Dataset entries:
--------------------------------

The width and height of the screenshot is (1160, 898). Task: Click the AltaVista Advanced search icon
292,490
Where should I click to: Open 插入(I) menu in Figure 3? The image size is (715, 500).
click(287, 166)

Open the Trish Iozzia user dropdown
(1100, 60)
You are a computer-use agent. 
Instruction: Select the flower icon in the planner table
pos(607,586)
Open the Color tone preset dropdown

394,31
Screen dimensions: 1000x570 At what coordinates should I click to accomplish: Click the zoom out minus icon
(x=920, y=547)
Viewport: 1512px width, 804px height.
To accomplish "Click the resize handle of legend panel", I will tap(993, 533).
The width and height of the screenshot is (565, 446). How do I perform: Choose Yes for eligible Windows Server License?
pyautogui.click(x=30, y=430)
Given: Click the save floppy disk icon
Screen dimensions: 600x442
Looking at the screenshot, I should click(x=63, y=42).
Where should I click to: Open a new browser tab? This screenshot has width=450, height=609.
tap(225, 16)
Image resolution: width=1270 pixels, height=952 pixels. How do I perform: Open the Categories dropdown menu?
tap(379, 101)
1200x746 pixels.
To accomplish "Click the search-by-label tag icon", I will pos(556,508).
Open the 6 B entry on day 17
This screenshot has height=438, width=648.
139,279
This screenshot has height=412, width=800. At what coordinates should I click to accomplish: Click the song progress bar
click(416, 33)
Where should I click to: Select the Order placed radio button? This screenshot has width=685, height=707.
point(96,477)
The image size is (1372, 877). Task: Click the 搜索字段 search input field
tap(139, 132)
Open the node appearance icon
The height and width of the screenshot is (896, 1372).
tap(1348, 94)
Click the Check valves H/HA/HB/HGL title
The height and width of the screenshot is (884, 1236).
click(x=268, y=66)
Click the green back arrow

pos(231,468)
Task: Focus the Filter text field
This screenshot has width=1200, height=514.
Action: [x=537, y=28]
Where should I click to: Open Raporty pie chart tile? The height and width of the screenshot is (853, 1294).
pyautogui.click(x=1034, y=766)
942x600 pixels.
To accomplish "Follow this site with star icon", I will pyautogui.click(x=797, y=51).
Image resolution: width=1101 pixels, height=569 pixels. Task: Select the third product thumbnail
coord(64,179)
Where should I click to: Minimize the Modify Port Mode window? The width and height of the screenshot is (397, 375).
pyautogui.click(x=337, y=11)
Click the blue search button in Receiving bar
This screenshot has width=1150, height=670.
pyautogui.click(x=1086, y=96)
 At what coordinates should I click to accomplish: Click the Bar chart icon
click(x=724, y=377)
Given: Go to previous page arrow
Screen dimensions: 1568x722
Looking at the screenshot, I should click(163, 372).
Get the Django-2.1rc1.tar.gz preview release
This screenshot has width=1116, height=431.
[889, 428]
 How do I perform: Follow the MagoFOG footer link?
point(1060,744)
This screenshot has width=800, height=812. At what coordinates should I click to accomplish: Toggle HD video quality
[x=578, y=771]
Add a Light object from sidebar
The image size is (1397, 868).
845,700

--------------------------------

**Prompt:** After reading the data above, print it all again exactly.

**Solution to this problem:**
The width and height of the screenshot is (1160, 898). Task: Click the AltaVista Advanced search icon
292,490
Where should I click to: Open 插入(I) menu in Figure 3? The image size is (715, 500).
click(287, 166)

Open the Trish Iozzia user dropdown
(1100, 60)
You are a computer-use agent. 
Instruction: Select the flower icon in the planner table
pos(607,586)
Open the Color tone preset dropdown

394,31
Screen dimensions: 1000x570 At what coordinates should I click to accomplish: Click the zoom out minus icon
(x=920, y=547)
Viewport: 1512px width, 804px height.
To accomplish "Click the resize handle of legend panel", I will tap(993, 533).
The width and height of the screenshot is (565, 446). How do I perform: Choose Yes for eligible Windows Server License?
pyautogui.click(x=30, y=430)
Given: Click the save floppy disk icon
Screen dimensions: 600x442
Looking at the screenshot, I should click(x=63, y=42).
Where should I click to: Open a new browser tab? This screenshot has width=450, height=609.
tap(225, 16)
Image resolution: width=1270 pixels, height=952 pixels. How do I perform: Open the Categories dropdown menu?
tap(379, 101)
1200x746 pixels.
To accomplish "Click the search-by-label tag icon", I will pos(556,508).
Open the 6 B entry on day 17
This screenshot has height=438, width=648.
139,279
This screenshot has height=412, width=800. At what coordinates should I click to accomplish: Click the song progress bar
click(416, 33)
Where should I click to: Select the Order placed radio button? This screenshot has width=685, height=707.
point(96,477)
The image size is (1372, 877). Task: Click the 搜索字段 search input field
tap(139, 132)
Open the node appearance icon
The height and width of the screenshot is (896, 1372).
tap(1348, 94)
Click the Check valves H/HA/HB/HGL title
The height and width of the screenshot is (884, 1236).
click(x=268, y=66)
Click the green back arrow

pos(231,468)
Task: Focus the Filter text field
This screenshot has width=1200, height=514.
Action: [x=537, y=28]
Where should I click to: Open Raporty pie chart tile? The height and width of the screenshot is (853, 1294).
pyautogui.click(x=1034, y=766)
942x600 pixels.
To accomplish "Follow this site with star icon", I will pyautogui.click(x=797, y=51).
Image resolution: width=1101 pixels, height=569 pixels. Task: Select the third product thumbnail
coord(64,179)
Where should I click to: Minimize the Modify Port Mode window? The width and height of the screenshot is (397, 375).
pyautogui.click(x=337, y=11)
Click the blue search button in Receiving bar
This screenshot has width=1150, height=670.
pyautogui.click(x=1086, y=96)
 At what coordinates should I click to accomplish: Click the Bar chart icon
click(x=724, y=377)
Given: Go to previous page arrow
Screen dimensions: 1568x722
Looking at the screenshot, I should click(163, 372).
Get the Django-2.1rc1.tar.gz preview release
This screenshot has width=1116, height=431.
[889, 428]
 How do I perform: Follow the MagoFOG footer link?
point(1060,744)
This screenshot has width=800, height=812. At what coordinates should I click to accomplish: Toggle HD video quality
[x=578, y=771]
Add a Light object from sidebar
The image size is (1397, 868).
845,700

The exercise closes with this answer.